Pérou: Keiko Fujimori ne retourne pas en détention provisoire

Keiko Fujimori, la candidate de la droite populiste au second tour de la présidentielle au Pérou, ne retournera pas en détention provisoire dans le cadre d'une enquête pour corruption, a tranché lundi la justice péruvienne, tandis que le pays attend toujours de connaître l'issue du scrutin du 6 juin.

afp

"La demande du ministère public est déclarée non fondée (...) pour révoquer la liberté conditionnelle" de Keiko Fujimori et la "placer à nouveau en détention préventive", a estimé le juge Victor Zuñiga.

Ce dernier s'est prononcé à l'issue d'une audience de deux heures qui s'est déroulée en présence de Mme Fujimori, de son avocate et du procureur Jose Domingo Perez qui avait demandé son placement en détention provisoire.

M. Pérez avait réclamé le 10 juin que la liberté conditionnelle dont jouit la candidate soit "révoquée". Il lui reprochait d'avoir rencontré un témoin dans une affaire de blanchiment d'argent et de financement illicite de ses campagnes présidentielles passées.

La dirigeante du parti Fuerza popular a déjà passé 16 mois en détention provisoire dans cette affaire de présumés pots-de-vin reçus de la société de BTP brésilienne Odebrecht pendant ses campagnes de 2011 et 2016, des accusations qu'elle rejette.

Keiko Fujimori "enfreint systématiquement les règles de conduite consistant à ne pas communiquer avec les témoins", a plaidé à l'audience M. Pérez, qui a qualifié l'attitude de la candidate de "provocatrice".

Initialement prévue en virtuel en raison de la pandémie de coronavirus, l'audience a finalement eu lieu en présentiel après une demande de la défense, acceptée par le juge.
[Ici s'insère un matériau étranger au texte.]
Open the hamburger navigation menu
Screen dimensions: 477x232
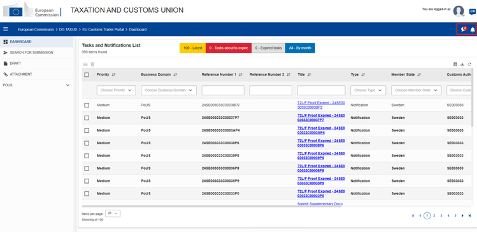(x=6, y=29)
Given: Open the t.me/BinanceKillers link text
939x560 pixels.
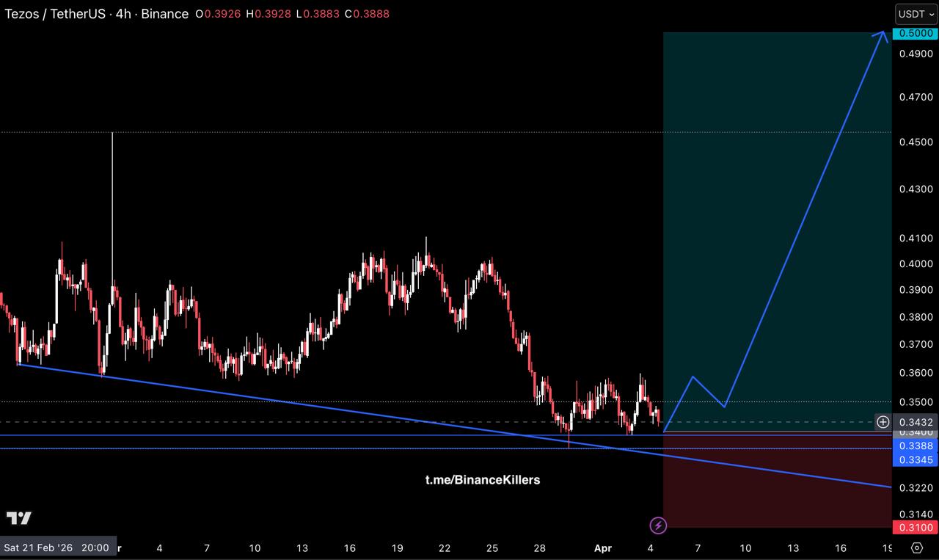Looking at the screenshot, I should click(483, 480).
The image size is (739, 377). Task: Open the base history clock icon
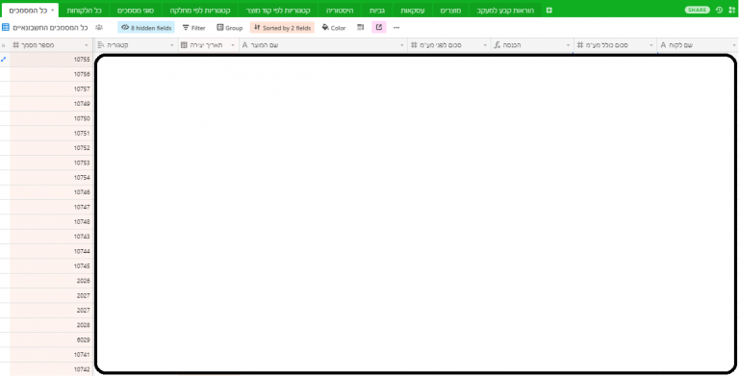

Le procureur Pérez s'était opposé à cette requête, estimant que la défense de la candidate souhaitait politiser l'audience en plein contexte électoral. Plusieurs dizaines de partisans de Mme Fujimori s'étaient rassemblés devant le tribunal.

Examen des recours 

La demande du procureur était intervenue quatre jours à peine après le deuxième tour de l'élection présidentielle au Pérou dont les résultats définitifs ne sont toujours pas connus, plus de deux semaines après le vote.

Après le dépouillement de 100% des bulletins, le candidat de la gauche radicale, Pedro Castillo, un instituteur et syndicaliste de 51 ans, est en tête du deuxième tour avec 50,12% des suffrages, soit une avance d'environ 44.000 voix.

Mais le Jury national électoral (JNE), qui doit proclamer les résultats, étudie encore les recours déposés par les candidats.

La fille de l'ex-président Alberto Fujimori (1990-2000), qui purge lui-même une peine de 25 ans de prison pour corruption et crime contre l'humanité, a multiplié les accusations de "fraudes" contre son adversaire. Elle a demandé l'invalidation de plusieurs dizaines de milliers de suffrages.

A l'issue du vote, la mission d'observation électorale de l'Organisation des Etats américains (OEA) avait toutefois qualifié le scrutin de "positif", sans "graves irrégularités".

Keiko Fujimori, 46 ans, a pu se présenter à l'élection malgré l'instruction en cours. Libérée de prison en mai 2020 en raison de la pandémie de Covid-19, elle a toutefois interdiction de voyager hors du Pérou ou de communiquer avec des coaccusés ou des témoins dans cette affaire.

Au terme de 28 mois d'enquête, le procureur Pérez a inculpé dans cette affaire 41 autres personnes pour des délits présumés de "crime organisé, blanchiment d'argent, entrave à la justice et fausse déclaration".

Le bureau du procureur a notamment obtenu fin 2019 l'aveu d'un ancien cadre d'Odebrecht, Luiz Eduardo da Rocha Soares, portant sur un dessous de table d'un million de dollars pour payer la campagne de Fuerza popular en 2011.

Si elle échoue une troisième fois au second tour de la présidentielle, Keiko Fujimori sera jugée dans le cadre de cette affaire pour laquelle le parquet a requis contre elle fin mars trente ans de prison.

En cas de victoire, l'héritière du fujimorisme, ce mélange de populisme autoritaire, de conservatisme sociétal et de libéralisme économique, bénéficiera de l'immunité présidentielle pour au moins cinq ans.